Ci sentiamo anche in collera, magari con noi stesse e il nostro partner perché non ci siamo preoccupati abbastanza del controllo delle nascite.
«Quando seppi che ero incinta, provai paura e rabbia perché non ero padrona del mio corpo. Mi infuriai perché lo IUD [la spirale] non aveva funzionato e mi sentii estranea, ostile ai miei organi sessuali. Mi parve di essere punita per la mia femminilità».
Oppure ci fa rabbia e tristezza il fatto di non avere i mezzi, l’aiuto o le condizioni di vita necessari a tenerci il bambino. Ci fa rabbia che tutte le conseguenze dei rapporti sessuali ricadano su di noi.
Qualsiasi decisione prendiamo, proveremo emozioni contrastanti, l’ambivalenza nei confronti della gravidanza è naturale. Se decidiamo di avere il bambino attraverseremo ugualmente momenti di risentimento, paura, incertezza. D’altro lato se scegliamo l’aborto non ne saremo convinte fino in fondo. Anche quando non vogliamo assolutamente il bambino possiamo provare un senso di orgoglio per i meccanismi del nostro corpo, che ci sembrerà strano se non sapremo quanto è naturale, e che ci indurrà a rimettere in discussione la scelta dell’aborto.

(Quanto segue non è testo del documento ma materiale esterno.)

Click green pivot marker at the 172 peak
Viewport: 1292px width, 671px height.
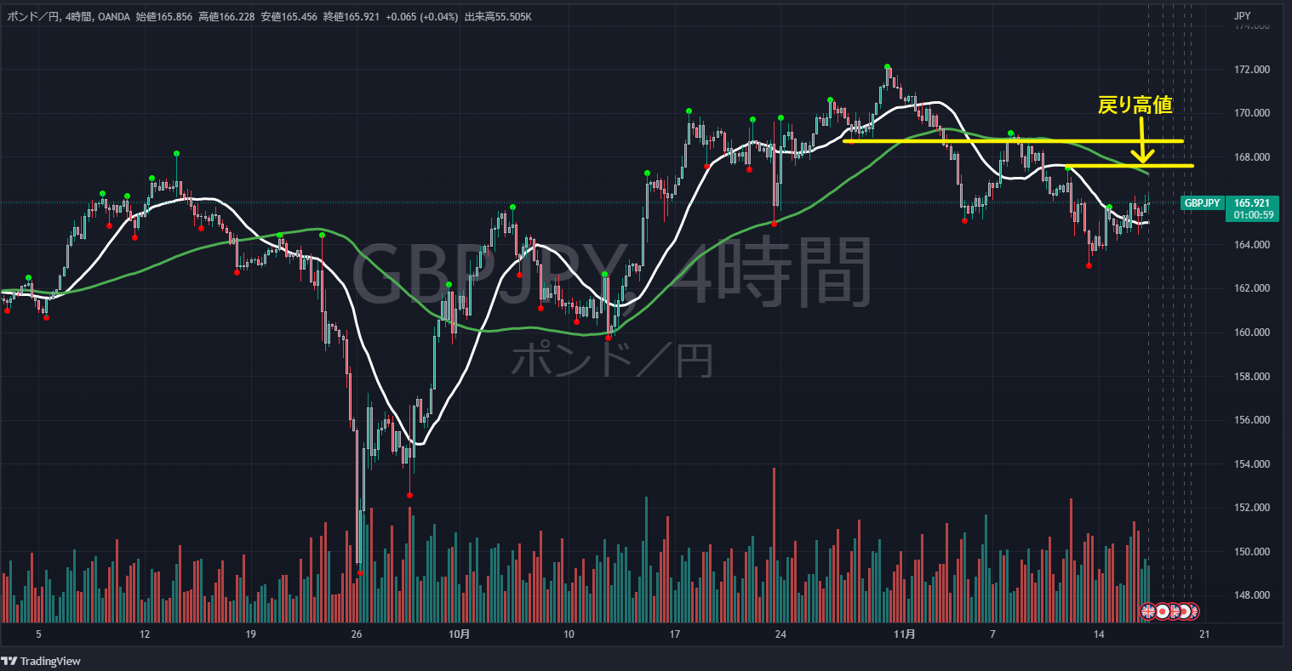(x=887, y=66)
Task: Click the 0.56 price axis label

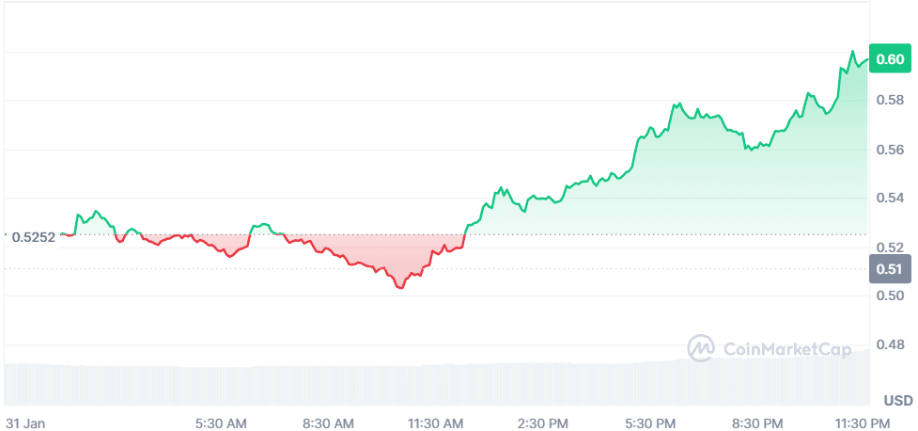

Se abbiamo già dei figli, ci parrà crudele dire di no a questa possibilità. Ci sembrerà di essere egoiste, soprattutto pensando all’importanza attribuita alla maternità dalla società in cui viviamo o al desiderio di una famiglia più grande, espresso dal marito o dai figli. Ci sentiremo in colpa, soprattutto se la religione che professiamo è contraria all’aborto o se a noi ripugna per ragioni morali porre fine a una vita. E a renderci ambivalenti sono anche le speranze: forse romanticamente crediamo che avere un bambino “sistemerà tutto” nel nostro rapporto.
Con tante emozioni confuse e poco tempo a disposizione, decidere sembrerà forse un compito impossibile, ma una volta presa la decisione, l’ambivalenza e i sentimenti contraddittori tendono a sparire. Comunque è importante per noi in quanto donne prendere una decisione attiva, che sia nostra, e non scivolare passivamente nell’una o nell’altra scelta.
Per aiutarci a fare un passo le cui conseguenze ci porteremo dietro per tutta la vita, ecco cosa si può fare:
- È importante trovare qualcuno con cui parlare, con cui confidarsi, avere una possibilità di “pensare a voce alta” a quanto abbiamo dentro prima di attuare qualsiasi scelta nei confronti della gravidanza.
- È importante fare partecipare l’uomo che ci ha messo incinte, condividere con lui le preoccupazioni e il dispiacere di una gravidanza non desiderata, di dargli la possibilità di condividere i nostri sentimenti e di offrirci appoggio. Ci sono, s’intende, uomini che non vogliono affrontare il loro impegno e che ci lasciano oppure che adottano il distacco emotivo.
- È importante pensare alle possibili alternative. Se si hanno dei dubbi.
Un’alternativa reale è portare a termine la gravidanza e poi offrire il bambino in adozione. Può essere un’esperienza affettiva molto difficile e lasciare un senso di perdita che può durare anni, ma può essere anche la meno sconvolgente.
Oppure pensare di allevare il bambino da sole, a riguardo è bene parlare con altre madri per capire almeno in parte la natura di questa esperienza, le difficoltà, il tipo di appoggio di cui si avrà bisogno. - È importante informarsi sull’esperienza dell’aborto. A volte l’ignoranza dei fatti dell’operazione − i rischi, i procedimenti, i costi − ci impedisce di prendere una chiara posizione pro o contro. Informazioni che si possono trovare presso i consultori e le organizzazioni per l’aborto, anche parlare con una donna che abbia abortito di recente darà un’idea di quanto vi aspetta.